#### [WHAT IS ASKED]
Could you write out the fact-check again from "As for the claim" to "costs, Roy said.", swapping "supplemental budget" for "revised budget"?

#### [TEXT]
As for the claim that Romney saddled the state with $245-million in debt from the health care program, the fact is the program is fully funded, said Cyndi Roy, deputy press secretary for Gov. Deval L. Patrick, a Democrat. Patrick will submit a supplemental budget later this year to reflect the increased costs, Roy said.
"It is certainly more than anticipated," Roy said. "But it'll be covered. It's not in the red."
And here's another thing. The same report that projects the $245 million in over-budget spending for the Commonwealth Care program also has some numbers McCain didn't note: free health care provided to the uninsured — which cost $600-million in 2007 — is expected to drop 12.5 percent this year, 25 percent by 2009.
McCain said Romney's program left Massachusetts with $245-million in debt. That's misleading. It did not leave the state in debt. Yes, the program is costing more than expected. Some might call it a victim of its own success. And in noting how much more the program is expected to cost, McCain fails to note how much the program is projected to save. We rate his claim Barely True.

Item coordinate data
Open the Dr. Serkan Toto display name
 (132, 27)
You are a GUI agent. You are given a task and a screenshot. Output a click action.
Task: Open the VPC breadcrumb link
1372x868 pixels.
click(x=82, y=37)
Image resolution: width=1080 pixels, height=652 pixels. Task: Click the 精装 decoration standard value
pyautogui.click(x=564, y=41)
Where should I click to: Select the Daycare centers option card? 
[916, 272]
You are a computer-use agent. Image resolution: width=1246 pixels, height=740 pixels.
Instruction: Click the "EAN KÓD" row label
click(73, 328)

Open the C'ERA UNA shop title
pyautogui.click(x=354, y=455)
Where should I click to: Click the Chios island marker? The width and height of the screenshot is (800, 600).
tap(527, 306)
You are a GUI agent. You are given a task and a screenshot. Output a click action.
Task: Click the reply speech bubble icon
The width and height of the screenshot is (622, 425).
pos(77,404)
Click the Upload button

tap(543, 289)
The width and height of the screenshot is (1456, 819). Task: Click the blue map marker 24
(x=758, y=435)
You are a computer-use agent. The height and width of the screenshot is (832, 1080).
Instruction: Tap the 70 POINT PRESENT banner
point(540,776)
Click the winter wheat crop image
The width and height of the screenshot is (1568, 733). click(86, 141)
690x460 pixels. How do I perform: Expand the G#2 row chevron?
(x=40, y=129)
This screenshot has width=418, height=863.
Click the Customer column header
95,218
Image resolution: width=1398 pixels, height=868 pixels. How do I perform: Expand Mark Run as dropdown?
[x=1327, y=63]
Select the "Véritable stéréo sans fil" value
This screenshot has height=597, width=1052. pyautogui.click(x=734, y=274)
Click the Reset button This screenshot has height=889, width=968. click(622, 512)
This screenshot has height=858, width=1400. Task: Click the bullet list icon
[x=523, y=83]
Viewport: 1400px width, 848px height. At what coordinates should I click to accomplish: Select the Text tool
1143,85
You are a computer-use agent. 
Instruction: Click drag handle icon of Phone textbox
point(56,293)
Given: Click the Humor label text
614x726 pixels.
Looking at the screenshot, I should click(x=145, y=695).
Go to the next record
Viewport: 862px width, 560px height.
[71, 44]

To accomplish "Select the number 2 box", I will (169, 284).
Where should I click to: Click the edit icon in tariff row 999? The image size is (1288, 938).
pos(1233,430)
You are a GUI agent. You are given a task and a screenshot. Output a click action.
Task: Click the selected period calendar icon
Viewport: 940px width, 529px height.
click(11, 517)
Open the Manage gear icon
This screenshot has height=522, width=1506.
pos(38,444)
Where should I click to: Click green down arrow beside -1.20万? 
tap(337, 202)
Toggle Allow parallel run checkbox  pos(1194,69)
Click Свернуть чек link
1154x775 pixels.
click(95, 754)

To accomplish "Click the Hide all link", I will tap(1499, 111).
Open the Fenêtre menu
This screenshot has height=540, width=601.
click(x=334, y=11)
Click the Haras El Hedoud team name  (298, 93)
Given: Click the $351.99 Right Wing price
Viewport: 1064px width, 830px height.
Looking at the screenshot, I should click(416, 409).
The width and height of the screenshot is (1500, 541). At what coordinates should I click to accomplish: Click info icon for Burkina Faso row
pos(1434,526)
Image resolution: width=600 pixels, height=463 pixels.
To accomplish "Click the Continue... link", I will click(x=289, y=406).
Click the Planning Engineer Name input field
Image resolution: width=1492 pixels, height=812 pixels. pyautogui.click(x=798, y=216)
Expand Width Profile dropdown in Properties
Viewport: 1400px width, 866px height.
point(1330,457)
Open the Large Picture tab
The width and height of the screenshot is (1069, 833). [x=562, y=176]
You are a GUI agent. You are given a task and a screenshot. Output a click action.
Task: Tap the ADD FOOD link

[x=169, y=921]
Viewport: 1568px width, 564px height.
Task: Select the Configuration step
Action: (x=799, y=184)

#### [THE OUTPUT]
As for the claim that Romney saddled the state with $245-million in debt from the health care program, the fact is the program is fully funded, said Cyndi Roy, deputy press secretary for Gov. Deval L. Patrick, a Democrat. Patrick will submit a revised budget later this year to reflect the increased costs, Roy said.